In Gartner’s first-ever HCI magic quadrant, published in February, four companies dominate the hyperconverged “leaders” quadrant (Nutanix, Dell EMC, VMware, and HPE). Three (Cisco, Huawei, and Pivot3 follow close behind as “challengers.”)
“Of the seven companies, six are large public companies, and only one is a private company — Pivot3,” Nash said. “We stand out, and our position is pretty clear. The hyperconverged market is a massive market. Analysts say over half of IT infrastructure is going to use this technology. Anyone in the infrastructure business can’t ignore half the market, which means they are all going to have to be in it. If you look for potential acquisitions, Pivot3 is going to rise to the top of that list.”
Founded in 2016, the Austin, Texas-based company has raised $253.4 million to date.
Pivot3 uses super-fast NVMe flash architecture, and its policy-based Quality of Service (QoS) engine differentiates its HCI software stack from the competition, according to analysts.
The company saw a more than 60 percent increase in bookings during the first quarter of 2018 compared to the first quarter of last year. Large enterprise and Fortune 1000 customers represented 67 percent of its first-quarter sales.

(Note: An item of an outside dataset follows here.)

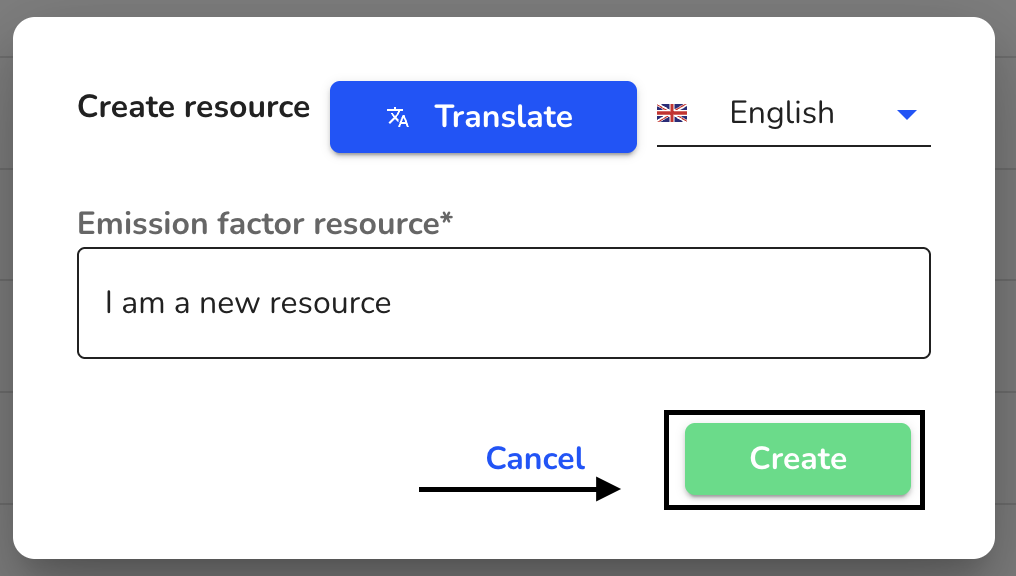The image size is (1016, 576).
Task: Click the word Cancel in blue
Action: click(535, 459)
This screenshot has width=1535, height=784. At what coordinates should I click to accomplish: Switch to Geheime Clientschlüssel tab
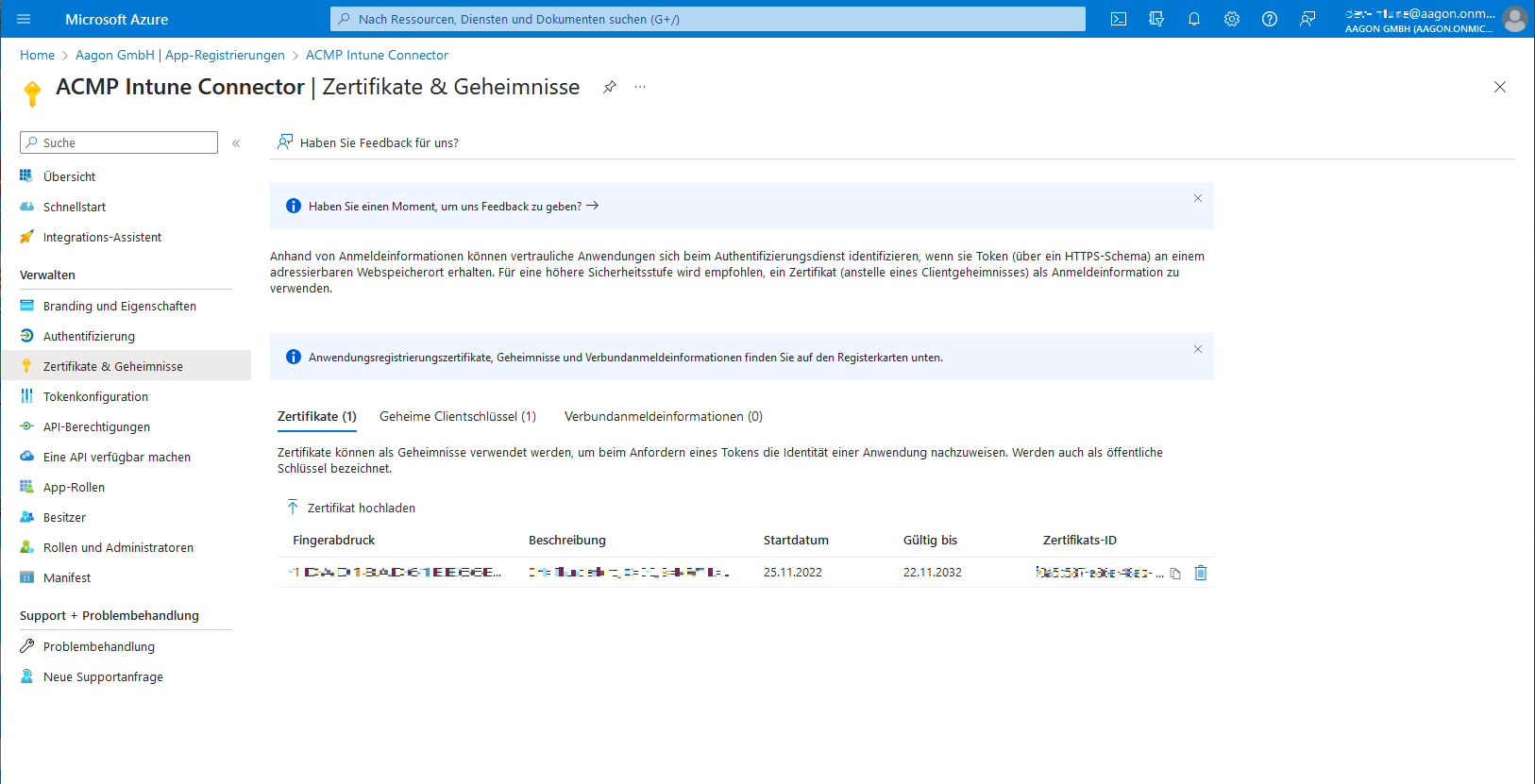pyautogui.click(x=457, y=416)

Pivot3 also reported a 56-percent increase in customers using its HCI to support multiple mixed-application workloads from the fourth quarter of 2017 to the first quarter of this year.
Acquisition or IPO?
All of this does make the company an attractive acquisition target — maybe for someone like Cisco looking to push HPE out of the no. 3 vendor spot. And Nash certainly sounds like a CEO who is shopping his company.
Nash admits the company is open to an acquisition. “A lot of people in the industry know I’m pretty open to talking,” he said. “We’re also willing to partner and extend our market reach by partnering.”
But he is realistic, adding that “80 percent of successful companies get acquired versus IPO. So that also says we’re more likely to get acquired.” Still, “we’re running the company as if we’re going to IPO,” Nash continued.
In other words, everything is on the table.
“We have a great position in the market, we’re growing about 65 percent a year, and we’re headed toward profitability,” Nash said. “Those are also great things for an IPO.”
He expects Pivot3 to turn a profit by the second half of 2019. This could set the stage for an IPO in late 2019 or early 2020. “By that time, we most likely will be ready to IPO,” he said.
Unless, of course, some other infrastructure technology player gobbles it up first.